韓国海軍によるレーダー照射は明らかに現場の末端で起きた事件である。それをした人たちの直接的な発言が聞けない以上、推測でしか話せないのだが、なぜ現場は、そのような決断をしたのか。そこが様々な憶測を呼んでいる。もしかしたら、担当者のうっかりだったのかも知れない。何かを隠さなければならないため、何かを守るための苦肉の策として取った行動だったのかも知れない。

 

どちらにしても、その現場の判断、行動に対して、韓国政府がとった行動は、問題を収める方向にはなく、より対立を煽る方向へと動いた。
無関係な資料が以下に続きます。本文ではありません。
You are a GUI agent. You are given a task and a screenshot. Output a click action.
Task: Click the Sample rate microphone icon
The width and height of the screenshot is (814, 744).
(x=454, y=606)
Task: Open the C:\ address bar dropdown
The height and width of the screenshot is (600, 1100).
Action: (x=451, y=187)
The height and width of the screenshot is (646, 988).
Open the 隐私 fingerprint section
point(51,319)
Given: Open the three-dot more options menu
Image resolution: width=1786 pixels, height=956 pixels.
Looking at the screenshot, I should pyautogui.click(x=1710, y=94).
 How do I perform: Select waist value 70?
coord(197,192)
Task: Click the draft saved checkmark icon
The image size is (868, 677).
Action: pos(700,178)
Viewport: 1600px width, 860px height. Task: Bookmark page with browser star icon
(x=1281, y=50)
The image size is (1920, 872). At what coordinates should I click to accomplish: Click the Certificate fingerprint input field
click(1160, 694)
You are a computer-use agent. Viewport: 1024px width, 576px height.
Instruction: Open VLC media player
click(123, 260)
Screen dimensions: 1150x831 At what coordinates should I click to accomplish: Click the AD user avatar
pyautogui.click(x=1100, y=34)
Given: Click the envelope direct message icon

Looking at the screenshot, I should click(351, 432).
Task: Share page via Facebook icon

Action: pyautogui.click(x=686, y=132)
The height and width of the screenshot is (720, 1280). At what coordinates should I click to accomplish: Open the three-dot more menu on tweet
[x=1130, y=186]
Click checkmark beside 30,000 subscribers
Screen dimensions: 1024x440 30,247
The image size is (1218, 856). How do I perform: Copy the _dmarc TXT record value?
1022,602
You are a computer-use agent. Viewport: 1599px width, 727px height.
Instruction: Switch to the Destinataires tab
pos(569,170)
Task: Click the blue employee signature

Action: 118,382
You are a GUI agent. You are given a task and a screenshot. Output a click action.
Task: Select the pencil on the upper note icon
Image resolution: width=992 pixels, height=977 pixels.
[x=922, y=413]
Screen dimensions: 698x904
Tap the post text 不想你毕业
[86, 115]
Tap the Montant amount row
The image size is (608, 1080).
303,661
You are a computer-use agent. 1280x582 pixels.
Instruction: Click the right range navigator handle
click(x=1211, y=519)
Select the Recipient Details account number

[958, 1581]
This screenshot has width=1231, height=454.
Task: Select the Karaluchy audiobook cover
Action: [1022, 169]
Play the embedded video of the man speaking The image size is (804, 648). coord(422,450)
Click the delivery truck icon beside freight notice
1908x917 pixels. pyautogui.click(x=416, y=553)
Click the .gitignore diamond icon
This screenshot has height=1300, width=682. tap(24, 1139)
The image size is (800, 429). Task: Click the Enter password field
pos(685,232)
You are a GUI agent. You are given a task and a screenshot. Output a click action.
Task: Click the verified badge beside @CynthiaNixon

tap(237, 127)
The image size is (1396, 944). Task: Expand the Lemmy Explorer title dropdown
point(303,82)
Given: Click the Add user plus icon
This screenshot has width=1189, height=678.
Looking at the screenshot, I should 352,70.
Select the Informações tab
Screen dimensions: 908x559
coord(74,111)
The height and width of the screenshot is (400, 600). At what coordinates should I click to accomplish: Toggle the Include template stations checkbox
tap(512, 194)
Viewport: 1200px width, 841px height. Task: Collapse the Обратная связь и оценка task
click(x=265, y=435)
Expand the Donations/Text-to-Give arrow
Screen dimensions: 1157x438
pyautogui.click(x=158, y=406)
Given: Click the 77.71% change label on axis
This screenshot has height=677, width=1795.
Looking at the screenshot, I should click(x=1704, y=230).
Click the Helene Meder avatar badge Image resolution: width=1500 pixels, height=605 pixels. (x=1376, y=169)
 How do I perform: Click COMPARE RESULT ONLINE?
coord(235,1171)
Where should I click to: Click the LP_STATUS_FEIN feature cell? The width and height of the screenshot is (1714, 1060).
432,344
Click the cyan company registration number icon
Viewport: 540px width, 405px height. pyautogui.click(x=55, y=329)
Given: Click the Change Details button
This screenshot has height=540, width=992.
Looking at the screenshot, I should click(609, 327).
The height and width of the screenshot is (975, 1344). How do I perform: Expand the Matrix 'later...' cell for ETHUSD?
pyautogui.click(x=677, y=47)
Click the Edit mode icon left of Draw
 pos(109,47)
普通、こういう態度をとるのは、相手は引くよ、という読みが必要なはずであるが、その前の韓国大法院に対する日本の態度を見ても、引くとは考えられない。

 

韓国政府の態度は、日本の世論を炎上させようとする思惑があるのでない限り理解できない。それが韓国にとってどういう利点があるのか。日本の世論は温厚でありたいという人さえ巻き込もうとしているように見える。だから、一見、愚かに見える。

 

安倍ならなんと言われても全く腹立たしいという事はないが、そういう人でも天皇については別であろう。これを許容できる人は少ないはずだ。なぜこれだけ長く互いに批判し争ってきた関係なのに、その機微が分からないのか。

 

とすると、彼らはこれを外交的に解決する気はないという事になる。つまり、これは極めて強い内向的な話であって、彼らはこんな話が海外に出るとは思わなかったのではないか、と考えるのが妥当な気がする。これは政権と議会の対立問題に過ぎないのではないか。だが、それを海外のメディアに話しているので、この説に説得力はない。

 

歴代の大統領のほとんどが起訴される司法制度において、それを受け入れる国民性は理解が難しいし、それでも大統領になりたいと考える人が続々と登場する事が信じらないのも、当然だが、僕が韓国について何も知らないからだ。

 

どういう価値観を持ち、どういう政治的動機で国を動かそうとしているのか。そして国民と政治家との間に何かの乖離が存在するのではないか。でなければ、なぜ検察は権力を握った人々を次々と逮捕するのか。独裁制に対する牽制でもあるのだろうか。

 

いずれにしろ、今後も外交は民民第一とするしかない。政治ではこの混乱は解決できない。問題の幾つかは、当然だが、当事者たちが表舞台から退場するから起きたことではないか。今なら意味を持つ事案も、20年後には全く価値が失うだろう。その残り時間の少なさから今のうちにこのカードは使ってしまえと考えているのだとしても不思議はない。だが、そうだとしてもこの発言は幼稚に見える。その証拠に、韓国の官僚たちがきちんと否定しようとしている。

 

もちろん、わが国に他国の政治家の質を心配する余裕はない。先に倒れるのはこちらであっても何ら不思議はないからである。